During this week’s visit of US Secretary of State John Kerry, officials mainly discussed economic and security issues, but Kerry also took time to tour the National Museum and to discuss the potential return of Cambodian antiquities.
The museum, founded in 1920, has on display around 1,600 artifacts, from a stored collection of some 17,000. But many of the country’s antiquities are scattered abroad, stolen and sold by looters during decades of conflict.
In an address to reporters Tuesday, Kerry touted the recent return of some artifacts to Cambodia from US museums and collectors and he praised the National Museum as, “an extraordinary asset, a goldmine of treasure from the past that tells the story of human development in this part of the world.”
Kerry was hosted at the museum by Culture Minister Chouch Phoeun and National Museum Director Kong Virak. On his visit, he paid special attention to the conservation of antiquities, some of which the US has helped bring back through an agreement with Cambodia.
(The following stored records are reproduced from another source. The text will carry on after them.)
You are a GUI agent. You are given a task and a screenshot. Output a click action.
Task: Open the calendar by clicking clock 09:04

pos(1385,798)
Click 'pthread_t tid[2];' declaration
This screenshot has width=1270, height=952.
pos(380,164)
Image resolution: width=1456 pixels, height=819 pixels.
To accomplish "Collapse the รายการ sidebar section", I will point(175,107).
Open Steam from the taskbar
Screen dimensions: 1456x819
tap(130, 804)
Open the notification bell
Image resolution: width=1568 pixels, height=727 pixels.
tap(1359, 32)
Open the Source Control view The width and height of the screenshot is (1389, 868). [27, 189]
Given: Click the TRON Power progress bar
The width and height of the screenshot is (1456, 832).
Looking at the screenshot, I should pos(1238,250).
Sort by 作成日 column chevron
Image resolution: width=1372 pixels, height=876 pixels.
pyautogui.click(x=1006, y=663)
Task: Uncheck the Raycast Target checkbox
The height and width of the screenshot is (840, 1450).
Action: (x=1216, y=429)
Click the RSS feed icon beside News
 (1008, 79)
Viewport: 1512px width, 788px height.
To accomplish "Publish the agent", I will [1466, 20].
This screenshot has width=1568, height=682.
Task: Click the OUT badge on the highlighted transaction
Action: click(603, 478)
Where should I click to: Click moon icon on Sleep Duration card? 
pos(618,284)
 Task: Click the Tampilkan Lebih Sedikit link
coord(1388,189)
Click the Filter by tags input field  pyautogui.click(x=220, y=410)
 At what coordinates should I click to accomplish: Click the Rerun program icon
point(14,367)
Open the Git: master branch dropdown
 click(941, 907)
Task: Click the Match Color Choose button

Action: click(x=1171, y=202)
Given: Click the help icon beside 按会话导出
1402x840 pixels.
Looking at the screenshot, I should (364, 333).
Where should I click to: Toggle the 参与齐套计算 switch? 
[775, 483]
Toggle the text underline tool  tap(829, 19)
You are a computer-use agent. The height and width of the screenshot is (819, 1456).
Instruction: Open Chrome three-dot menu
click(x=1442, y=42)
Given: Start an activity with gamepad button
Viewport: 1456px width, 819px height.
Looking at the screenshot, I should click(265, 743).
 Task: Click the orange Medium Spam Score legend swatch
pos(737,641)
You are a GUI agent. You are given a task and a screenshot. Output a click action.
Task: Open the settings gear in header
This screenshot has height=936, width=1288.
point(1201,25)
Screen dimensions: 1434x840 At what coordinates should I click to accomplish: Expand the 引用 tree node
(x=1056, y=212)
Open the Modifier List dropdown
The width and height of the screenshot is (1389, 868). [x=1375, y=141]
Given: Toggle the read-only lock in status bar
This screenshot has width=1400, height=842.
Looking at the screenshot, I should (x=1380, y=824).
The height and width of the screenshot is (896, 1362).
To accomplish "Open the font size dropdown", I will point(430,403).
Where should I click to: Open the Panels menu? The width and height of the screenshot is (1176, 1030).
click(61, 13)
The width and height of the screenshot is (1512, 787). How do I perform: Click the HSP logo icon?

Chouch Phoeun told VOA Khmer later that Kerry was interested in learning how well the statues and other antiquities are taken care of on their return to Cambodia. “The artifacts are here and are in great care,” the minister said.
Chouch Phoeun urged other countries to follow similar agreements and return Cambodian antiquities. But he also acknowledged that some of Cambodia’s lost history may never return. Some may stay forevermore in the hands of collectors, and some has already been irreparably destroyed, he said.